• _Dataset records_:
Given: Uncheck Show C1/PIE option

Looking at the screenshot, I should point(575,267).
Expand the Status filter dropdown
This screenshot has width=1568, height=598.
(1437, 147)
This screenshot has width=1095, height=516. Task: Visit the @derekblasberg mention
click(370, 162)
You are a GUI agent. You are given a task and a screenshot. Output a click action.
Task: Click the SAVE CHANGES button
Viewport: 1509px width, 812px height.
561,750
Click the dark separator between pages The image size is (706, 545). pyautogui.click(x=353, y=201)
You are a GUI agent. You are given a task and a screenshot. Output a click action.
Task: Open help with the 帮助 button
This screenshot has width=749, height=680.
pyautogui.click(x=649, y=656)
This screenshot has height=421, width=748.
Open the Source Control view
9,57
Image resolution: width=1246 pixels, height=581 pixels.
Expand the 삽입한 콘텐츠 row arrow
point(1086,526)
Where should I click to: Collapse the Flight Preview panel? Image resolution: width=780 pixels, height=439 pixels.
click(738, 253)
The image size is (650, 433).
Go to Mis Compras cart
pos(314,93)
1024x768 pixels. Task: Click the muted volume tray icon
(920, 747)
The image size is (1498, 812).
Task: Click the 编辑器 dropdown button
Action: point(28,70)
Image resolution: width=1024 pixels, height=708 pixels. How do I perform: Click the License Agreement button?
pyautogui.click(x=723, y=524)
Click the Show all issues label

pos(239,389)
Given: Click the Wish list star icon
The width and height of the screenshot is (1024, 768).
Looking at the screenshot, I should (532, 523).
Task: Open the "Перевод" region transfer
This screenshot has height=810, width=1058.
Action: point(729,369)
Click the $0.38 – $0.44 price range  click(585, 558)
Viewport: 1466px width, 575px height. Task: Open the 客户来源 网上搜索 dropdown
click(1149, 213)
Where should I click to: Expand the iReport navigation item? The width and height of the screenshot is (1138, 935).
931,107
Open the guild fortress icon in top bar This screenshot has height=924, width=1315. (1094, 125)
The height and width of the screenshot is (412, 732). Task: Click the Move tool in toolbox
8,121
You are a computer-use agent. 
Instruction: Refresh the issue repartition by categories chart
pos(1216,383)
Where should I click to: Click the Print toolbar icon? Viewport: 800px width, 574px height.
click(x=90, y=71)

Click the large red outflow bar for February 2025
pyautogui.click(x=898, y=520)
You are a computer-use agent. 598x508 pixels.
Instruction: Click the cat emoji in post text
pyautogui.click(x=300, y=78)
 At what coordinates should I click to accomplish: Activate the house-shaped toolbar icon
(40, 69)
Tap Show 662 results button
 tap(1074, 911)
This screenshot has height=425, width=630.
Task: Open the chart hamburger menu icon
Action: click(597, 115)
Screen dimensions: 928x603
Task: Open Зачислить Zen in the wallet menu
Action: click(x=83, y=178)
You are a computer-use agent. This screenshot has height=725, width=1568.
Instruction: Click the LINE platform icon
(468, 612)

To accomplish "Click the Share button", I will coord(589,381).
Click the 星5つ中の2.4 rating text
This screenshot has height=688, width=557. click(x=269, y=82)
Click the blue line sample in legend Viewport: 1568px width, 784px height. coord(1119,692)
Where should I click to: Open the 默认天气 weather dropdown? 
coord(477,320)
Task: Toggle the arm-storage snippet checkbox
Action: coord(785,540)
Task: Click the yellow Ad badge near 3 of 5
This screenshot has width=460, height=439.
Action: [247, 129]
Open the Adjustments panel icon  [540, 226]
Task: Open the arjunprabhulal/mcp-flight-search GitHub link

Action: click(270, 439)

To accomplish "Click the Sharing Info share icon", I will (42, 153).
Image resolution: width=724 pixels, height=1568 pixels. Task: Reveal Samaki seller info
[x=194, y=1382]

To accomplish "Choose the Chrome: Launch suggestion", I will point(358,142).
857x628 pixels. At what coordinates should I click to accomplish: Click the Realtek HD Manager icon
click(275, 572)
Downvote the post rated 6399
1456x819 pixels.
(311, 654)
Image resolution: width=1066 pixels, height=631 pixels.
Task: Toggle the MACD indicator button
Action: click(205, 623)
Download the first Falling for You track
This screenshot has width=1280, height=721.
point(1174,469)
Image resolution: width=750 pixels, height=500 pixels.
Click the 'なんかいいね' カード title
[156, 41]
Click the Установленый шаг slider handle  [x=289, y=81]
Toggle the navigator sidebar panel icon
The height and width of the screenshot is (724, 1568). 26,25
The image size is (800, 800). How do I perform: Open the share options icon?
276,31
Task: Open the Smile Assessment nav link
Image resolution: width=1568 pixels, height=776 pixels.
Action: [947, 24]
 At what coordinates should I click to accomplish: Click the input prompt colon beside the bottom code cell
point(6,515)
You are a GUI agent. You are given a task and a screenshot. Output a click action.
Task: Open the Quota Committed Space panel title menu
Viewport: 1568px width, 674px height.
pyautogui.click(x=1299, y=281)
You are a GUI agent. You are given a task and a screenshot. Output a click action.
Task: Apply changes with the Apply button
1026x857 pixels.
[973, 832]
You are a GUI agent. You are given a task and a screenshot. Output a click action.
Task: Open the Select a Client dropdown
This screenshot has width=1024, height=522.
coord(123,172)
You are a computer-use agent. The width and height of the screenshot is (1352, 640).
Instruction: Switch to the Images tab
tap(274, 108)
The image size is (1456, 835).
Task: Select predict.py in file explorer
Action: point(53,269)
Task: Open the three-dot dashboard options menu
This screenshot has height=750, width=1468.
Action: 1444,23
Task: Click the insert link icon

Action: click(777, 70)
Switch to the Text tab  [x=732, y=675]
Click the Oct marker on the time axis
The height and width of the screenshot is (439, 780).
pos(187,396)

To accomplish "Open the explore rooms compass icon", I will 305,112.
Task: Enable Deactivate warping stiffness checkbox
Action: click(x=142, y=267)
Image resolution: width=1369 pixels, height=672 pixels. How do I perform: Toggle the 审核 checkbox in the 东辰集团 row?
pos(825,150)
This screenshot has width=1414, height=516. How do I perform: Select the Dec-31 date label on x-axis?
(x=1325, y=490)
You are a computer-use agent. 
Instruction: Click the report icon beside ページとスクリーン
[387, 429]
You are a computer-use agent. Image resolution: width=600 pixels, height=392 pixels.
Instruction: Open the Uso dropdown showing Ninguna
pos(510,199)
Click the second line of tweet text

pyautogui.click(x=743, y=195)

• _Your goal_: In full and without alteration, return every line above.

• _The completed task_:
Given: Uncheck Show C1/PIE option

Looking at the screenshot, I should point(575,267).
Expand the Status filter dropdown
This screenshot has width=1568, height=598.
(1437, 147)
This screenshot has width=1095, height=516. Task: Visit the @derekblasberg mention
click(370, 162)
You are a GUI agent. You are given a task and a screenshot. Output a click action.
Task: Click the SAVE CHANGES button
Viewport: 1509px width, 812px height.
561,750
Click the dark separator between pages The image size is (706, 545). pyautogui.click(x=353, y=201)
You are a GUI agent. You are given a task and a screenshot. Output a click action.
Task: Open help with the 帮助 button
This screenshot has width=749, height=680.
pyautogui.click(x=649, y=656)
This screenshot has height=421, width=748.
Open the Source Control view
9,57
Image resolution: width=1246 pixels, height=581 pixels.
Expand the 삽입한 콘텐츠 row arrow
point(1086,526)
Where should I click to: Collapse the Flight Preview panel? Image resolution: width=780 pixels, height=439 pixels.
click(738, 253)
The image size is (650, 433).
Go to Mis Compras cart
pos(314,93)
1024x768 pixels. Task: Click the muted volume tray icon
(920, 747)
The image size is (1498, 812).
Task: Click the 编辑器 dropdown button
Action: point(28,70)
Image resolution: width=1024 pixels, height=708 pixels. How do I perform: Click the License Agreement button?
pyautogui.click(x=723, y=524)
Click the Show all issues label

pos(239,389)
Given: Click the Wish list star icon
The width and height of the screenshot is (1024, 768).
Looking at the screenshot, I should (532, 523).
Task: Open the "Перевод" region transfer
This screenshot has height=810, width=1058.
Action: point(729,369)
Click the $0.38 – $0.44 price range  click(585, 558)
Viewport: 1466px width, 575px height. Task: Open the 客户来源 网上搜索 dropdown
click(1149, 213)
Where should I click to: Expand the iReport navigation item? The width and height of the screenshot is (1138, 935).
931,107
Open the guild fortress icon in top bar This screenshot has height=924, width=1315. (1094, 125)
The height and width of the screenshot is (412, 732). Task: Click the Move tool in toolbox
8,121
You are a computer-use agent. 
Instruction: Refresh the issue repartition by categories chart
pos(1216,383)
Where should I click to: Click the Print toolbar icon? Viewport: 800px width, 574px height.
click(x=90, y=71)

Click the large red outflow bar for February 2025
pyautogui.click(x=898, y=520)
You are a computer-use agent. 598x508 pixels.
Instruction: Click the cat emoji in post text
pyautogui.click(x=300, y=78)
 At what coordinates should I click to accomplish: Activate the house-shaped toolbar icon
(40, 69)
Tap Show 662 results button
 tap(1074, 911)
This screenshot has height=425, width=630.
Task: Open the chart hamburger menu icon
Action: click(597, 115)
Screen dimensions: 928x603
Task: Open Зачислить Zen in the wallet menu
Action: click(x=83, y=178)
You are a computer-use agent. This screenshot has height=725, width=1568.
Instruction: Click the LINE platform icon
(468, 612)

To accomplish "Click the Share button", I will coord(589,381).
Click the 星5つ中の2.4 rating text
This screenshot has height=688, width=557. click(x=269, y=82)
Click the blue line sample in legend Viewport: 1568px width, 784px height. coord(1119,692)
Where should I click to: Open the 默认天气 weather dropdown? 
coord(477,320)
Task: Toggle the arm-storage snippet checkbox
Action: coord(785,540)
Task: Click the yellow Ad badge near 3 of 5
This screenshot has width=460, height=439.
Action: [247, 129]
Open the Adjustments panel icon  [540, 226]
Task: Open the arjunprabhulal/mcp-flight-search GitHub link

Action: click(270, 439)

To accomplish "Click the Sharing Info share icon", I will (42, 153).
Image resolution: width=724 pixels, height=1568 pixels. Task: Reveal Samaki seller info
[x=194, y=1382]

To accomplish "Choose the Chrome: Launch suggestion", I will point(358,142).
857x628 pixels. At what coordinates should I click to accomplish: Click the Realtek HD Manager icon
click(275, 572)
Downvote the post rated 6399
1456x819 pixels.
(311, 654)
Image resolution: width=1066 pixels, height=631 pixels.
Task: Toggle the MACD indicator button
Action: click(205, 623)
Download the first Falling for You track
This screenshot has width=1280, height=721.
point(1174,469)
Image resolution: width=750 pixels, height=500 pixels.
Click the 'なんかいいね' カード title
[156, 41]
Click the Установленый шаг slider handle  [x=289, y=81]
Toggle the navigator sidebar panel icon
The height and width of the screenshot is (724, 1568). 26,25
The image size is (800, 800). How do I perform: Open the share options icon?
276,31
Task: Open the Smile Assessment nav link
Image resolution: width=1568 pixels, height=776 pixels.
Action: [947, 24]
 At what coordinates should I click to accomplish: Click the input prompt colon beside the bottom code cell
point(6,515)
You are a GUI agent. You are given a task and a screenshot. Output a click action.
Task: Open the Quota Committed Space panel title menu
Viewport: 1568px width, 674px height.
pyautogui.click(x=1299, y=281)
You are a GUI agent. You are given a task and a screenshot. Output a click action.
Task: Apply changes with the Apply button
1026x857 pixels.
[973, 832]
You are a GUI agent. You are given a task and a screenshot. Output a click action.
Task: Open the Select a Client dropdown
This screenshot has width=1024, height=522.
coord(123,172)
You are a computer-use agent. The width and height of the screenshot is (1352, 640).
Instruction: Switch to the Images tab
tap(274, 108)
The image size is (1456, 835).
Task: Select predict.py in file explorer
Action: point(53,269)
Task: Open the three-dot dashboard options menu
This screenshot has height=750, width=1468.
Action: 1444,23
Task: Click the insert link icon

Action: click(777, 70)
Switch to the Text tab  [x=732, y=675]
Click the Oct marker on the time axis
The height and width of the screenshot is (439, 780).
pos(187,396)

To accomplish "Open the explore rooms compass icon", I will 305,112.
Task: Enable Deactivate warping stiffness checkbox
Action: click(x=142, y=267)
Image resolution: width=1369 pixels, height=672 pixels. How do I perform: Toggle the 审核 checkbox in the 东辰集团 row?
pos(825,150)
This screenshot has width=1414, height=516. How do I perform: Select the Dec-31 date label on x-axis?
(x=1325, y=490)
You are a computer-use agent. 
Instruction: Click the report icon beside ページとスクリーン
[387, 429]
You are a computer-use agent. Image resolution: width=600 pixels, height=392 pixels.
Instruction: Open the Uso dropdown showing Ninguna
pos(510,199)
Click the second line of tweet text

pyautogui.click(x=743, y=195)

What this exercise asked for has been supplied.